AbstractsBiology & Animal Science

Distance-based protein structure modeling

by Di Wu

Institution: Iowa State University
Year: 2006
Keywords: Mathematics; Bioinformatics and computational biology; Applied mathematics; Bioinformatics
Record ID: 1779004
Full text PDF: http://lib.dr.iastate.edu/rtd/3036



Protein structure modeling can be studied based on the knowledge of interactions or distances between pairs of atoms, which is so-called distance-based protein structure modeling and this field includes problems of structure determination and refinement as well as analysis of protein dynamics. The distances for certain pairs of atoms in a protein can often be obtained based on our knowledge on various types of bond-lengths and bond-angles or from physical experiments such as nuclear magnetic resonance (NMR). The coordinates of the atoms and hence the protein structure can then be determined by using the known distances. However, it requires the solution of a mathematical problem called the distance geometry problem, which has been proven to be computationally intractable in general. On the other hand, due to insufficient distance data such as nuclear overhauser effect (NOE) data in NMR, the protein structures determined by conventional techniques usually are not as accurate as desired.
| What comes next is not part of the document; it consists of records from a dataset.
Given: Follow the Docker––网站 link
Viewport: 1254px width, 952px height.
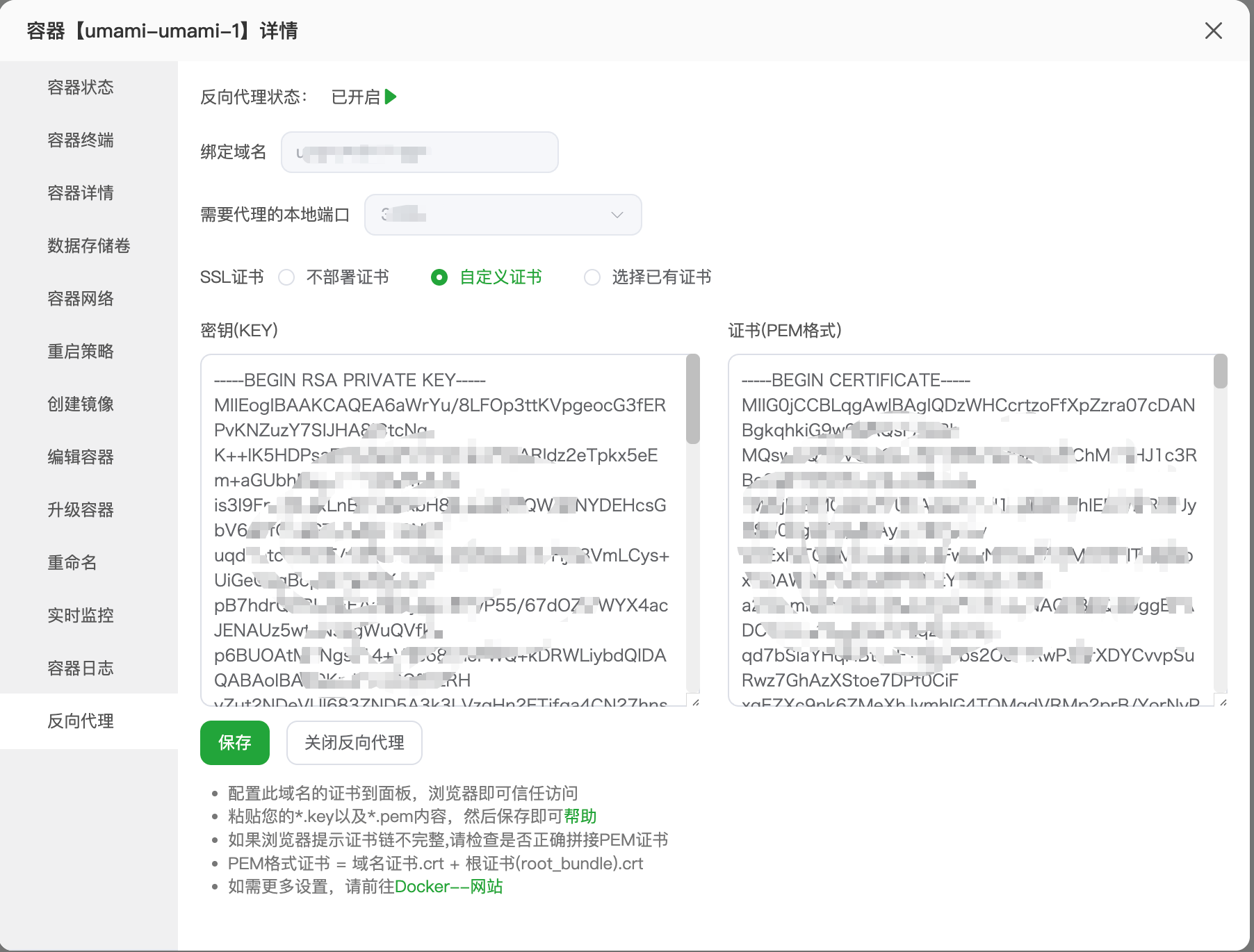Looking at the screenshot, I should click(448, 886).
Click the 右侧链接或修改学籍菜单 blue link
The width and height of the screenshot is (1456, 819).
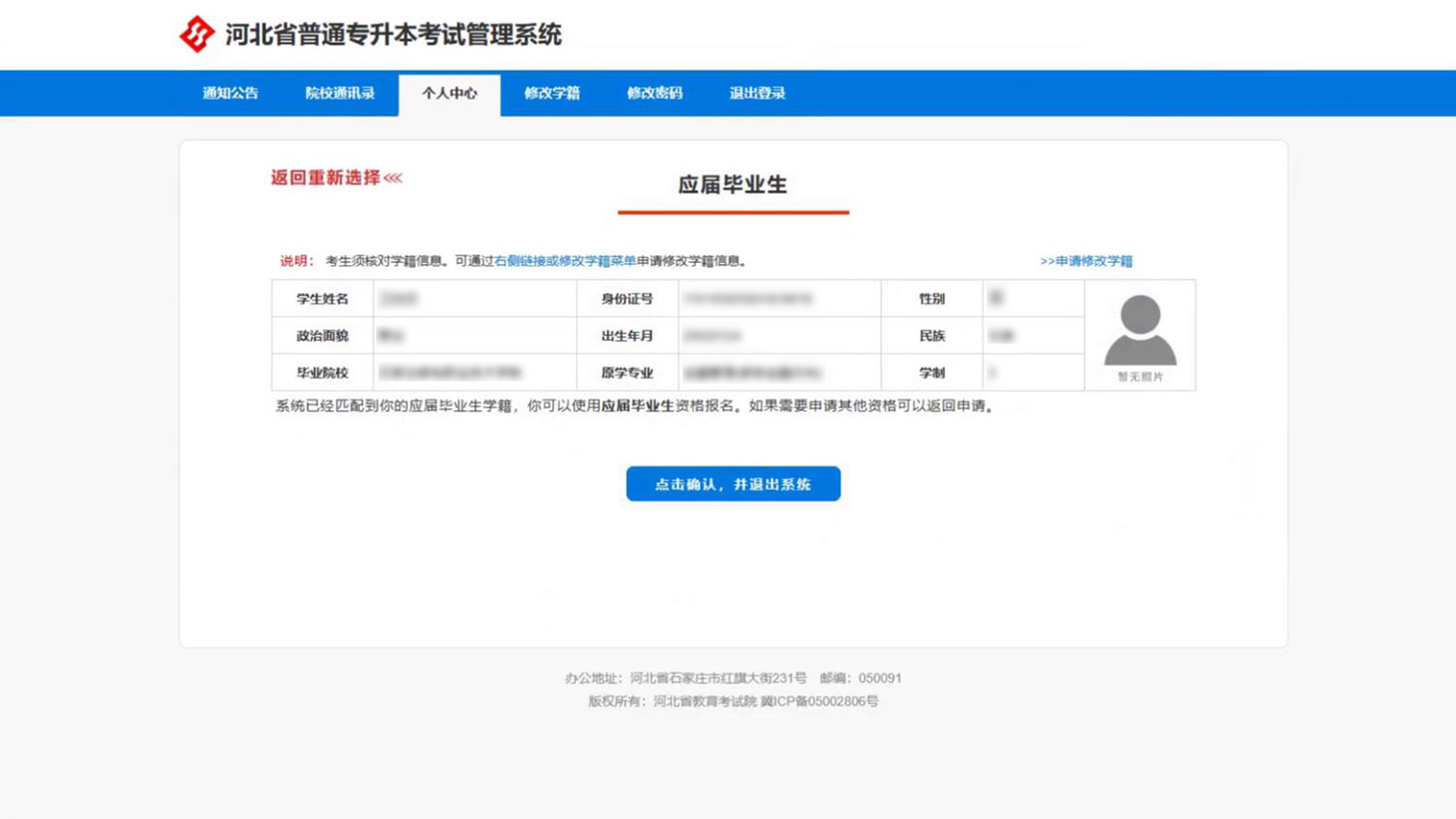coord(565,261)
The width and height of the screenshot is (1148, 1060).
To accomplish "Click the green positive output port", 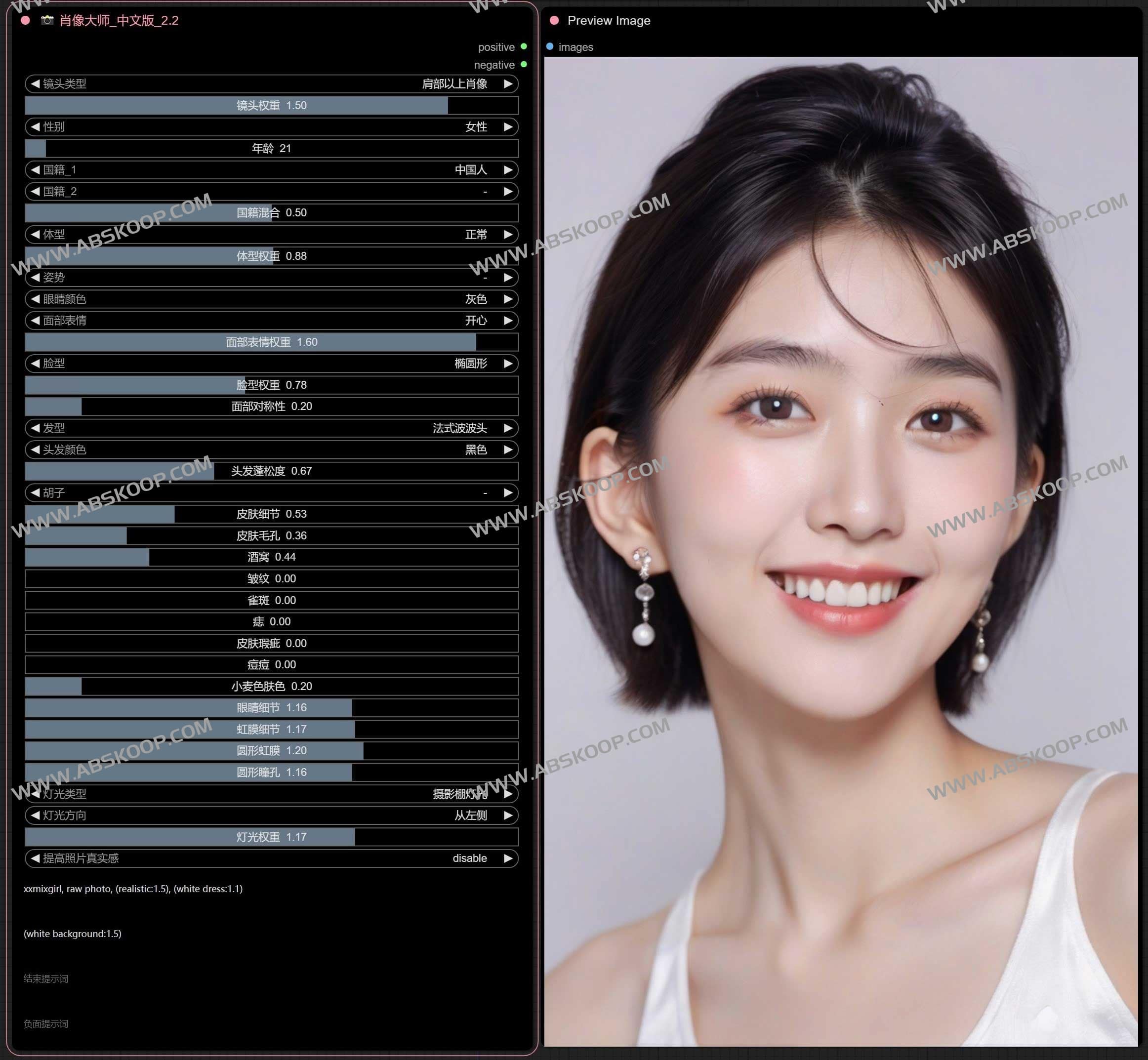I will pos(524,47).
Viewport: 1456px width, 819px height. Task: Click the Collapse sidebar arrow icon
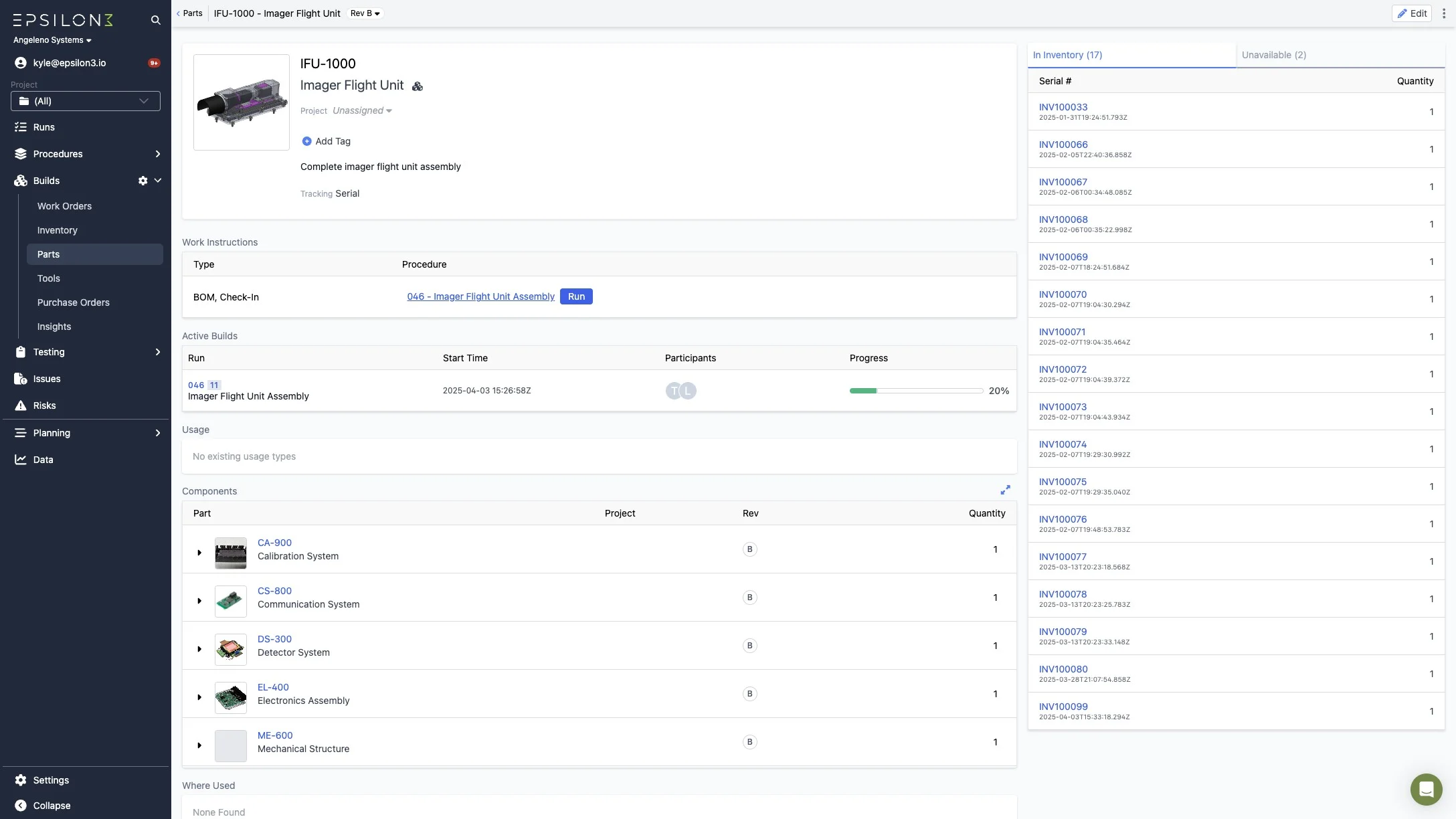point(21,806)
Therefore, the uses of such protein structures in important applications including homology modeling and rational drug design have been severely limited. In this work, we have developed several efficient algorithms including theories for the solution of the distance geometry problem using a geometric build-up algorithm. We also introduced a knowledge-based method for protein structure refinement, in which we constructed a dedicated structural database for protein inter-atomic distance distributions and derived so-called mean force potentials to refine NMR-determined protein structures. We have participated in CASPR competition regarding comparative models and reported some substantial improvement using mean force potentials. Finally, an efficient and simple method called Local-DME calculations has been developed to study protein dynamics of NMR ensembles specifically.